Among my vivid memories from the early 1960s is the annual recognition of the incoming freshman class at St. Cloud State that took place at halftime of the first home football game. The announcer would ask the freshmen to stand as the marching band saluted them, and I recall seeing those young people stand, most seeming embarrassed and a few wearing their freshman beanies, as the band played “Hey Look Me Over” from the 1961 Broadway musical Wildcat. The version of the tune in the Hot 100 during the first week of March in 1961 was by the Pete King Chorale & Orchestra. The record – the only hit for Pete King and his musicians and the only version of the tune to ever hit the pop charts – would peak at No. 108. (For those wondering what a freshman beanie is, here’s a picture of the beanie from Ricker College in Maine.

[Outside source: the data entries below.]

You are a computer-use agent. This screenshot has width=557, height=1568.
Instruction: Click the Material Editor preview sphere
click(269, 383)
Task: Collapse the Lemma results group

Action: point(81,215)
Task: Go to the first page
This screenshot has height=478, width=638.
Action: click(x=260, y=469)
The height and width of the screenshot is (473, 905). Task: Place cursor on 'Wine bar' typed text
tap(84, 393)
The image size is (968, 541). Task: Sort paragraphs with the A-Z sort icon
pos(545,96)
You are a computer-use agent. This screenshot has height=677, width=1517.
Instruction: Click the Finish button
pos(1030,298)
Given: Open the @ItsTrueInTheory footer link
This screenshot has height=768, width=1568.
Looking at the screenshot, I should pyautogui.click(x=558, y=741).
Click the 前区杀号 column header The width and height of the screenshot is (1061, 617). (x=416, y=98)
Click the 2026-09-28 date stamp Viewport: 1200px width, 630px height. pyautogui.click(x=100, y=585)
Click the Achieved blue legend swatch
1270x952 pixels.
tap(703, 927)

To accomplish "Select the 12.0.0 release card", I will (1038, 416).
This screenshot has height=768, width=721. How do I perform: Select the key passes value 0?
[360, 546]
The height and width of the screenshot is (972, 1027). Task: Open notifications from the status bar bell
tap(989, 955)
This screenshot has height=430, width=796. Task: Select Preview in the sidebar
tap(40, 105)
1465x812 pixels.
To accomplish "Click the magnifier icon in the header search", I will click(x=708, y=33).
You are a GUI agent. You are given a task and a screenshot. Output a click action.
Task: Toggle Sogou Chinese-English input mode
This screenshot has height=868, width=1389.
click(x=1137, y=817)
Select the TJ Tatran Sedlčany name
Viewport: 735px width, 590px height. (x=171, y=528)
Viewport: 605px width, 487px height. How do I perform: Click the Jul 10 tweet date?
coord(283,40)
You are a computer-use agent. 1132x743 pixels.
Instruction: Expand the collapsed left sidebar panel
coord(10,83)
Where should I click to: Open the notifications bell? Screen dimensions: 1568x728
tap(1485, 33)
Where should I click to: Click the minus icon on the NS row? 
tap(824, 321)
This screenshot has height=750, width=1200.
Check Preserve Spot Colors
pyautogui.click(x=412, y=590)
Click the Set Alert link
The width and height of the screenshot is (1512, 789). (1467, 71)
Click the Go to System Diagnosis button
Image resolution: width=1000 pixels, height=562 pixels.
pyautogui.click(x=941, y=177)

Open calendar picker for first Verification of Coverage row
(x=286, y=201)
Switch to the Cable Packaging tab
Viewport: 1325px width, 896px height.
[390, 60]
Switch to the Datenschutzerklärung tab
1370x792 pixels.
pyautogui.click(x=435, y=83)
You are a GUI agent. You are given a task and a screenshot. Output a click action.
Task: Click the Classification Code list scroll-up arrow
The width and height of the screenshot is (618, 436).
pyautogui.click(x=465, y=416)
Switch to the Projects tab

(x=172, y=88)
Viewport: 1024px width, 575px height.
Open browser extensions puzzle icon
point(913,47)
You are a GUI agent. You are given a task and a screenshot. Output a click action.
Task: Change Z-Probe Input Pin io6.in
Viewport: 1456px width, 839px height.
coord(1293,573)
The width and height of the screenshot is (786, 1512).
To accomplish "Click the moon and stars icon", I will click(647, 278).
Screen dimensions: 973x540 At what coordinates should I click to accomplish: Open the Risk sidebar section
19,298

As was true at many colleges, for many years freshmen at St. Cloud State were required to wear their red and black beanies on campus and at college events during the first part of the academic year.  According to a 1998 note at St. Cloud State’s website, “the beanie requirement was abolished in 1961, but for the next few years, freshmen were encouraged to wear them.”)

A Mix: Spree VI, Friendship & Johnny Otis

Tuesday, January 24th, 2012

I find myself swamped today, so this will be brief.

As mentioned in progress Saturday, the Texas Gal and I had a wonderful visit with jb – proprietor of The Hits Just Keep On Comin’ – and his Mrs. last weekend in what was billed as Midwest Blog Summit and Beer Spree VI. Activities added since I wrote last Saturday included Saturday lunch at the Old Creamery restaurant in the little burg of Rice, Minnesota, a Saturday evening visit with music expert and friend Yah Shure and a Sunday morning egg bake (with bacon on the side). As the years roll on, the Texas Gal and I realize more and more clearly how rare it is in this life to find true friends, and all three of those folks – jb, the Mrs. and Yah Shure – qualify, and we’re grateful we have them in our lives.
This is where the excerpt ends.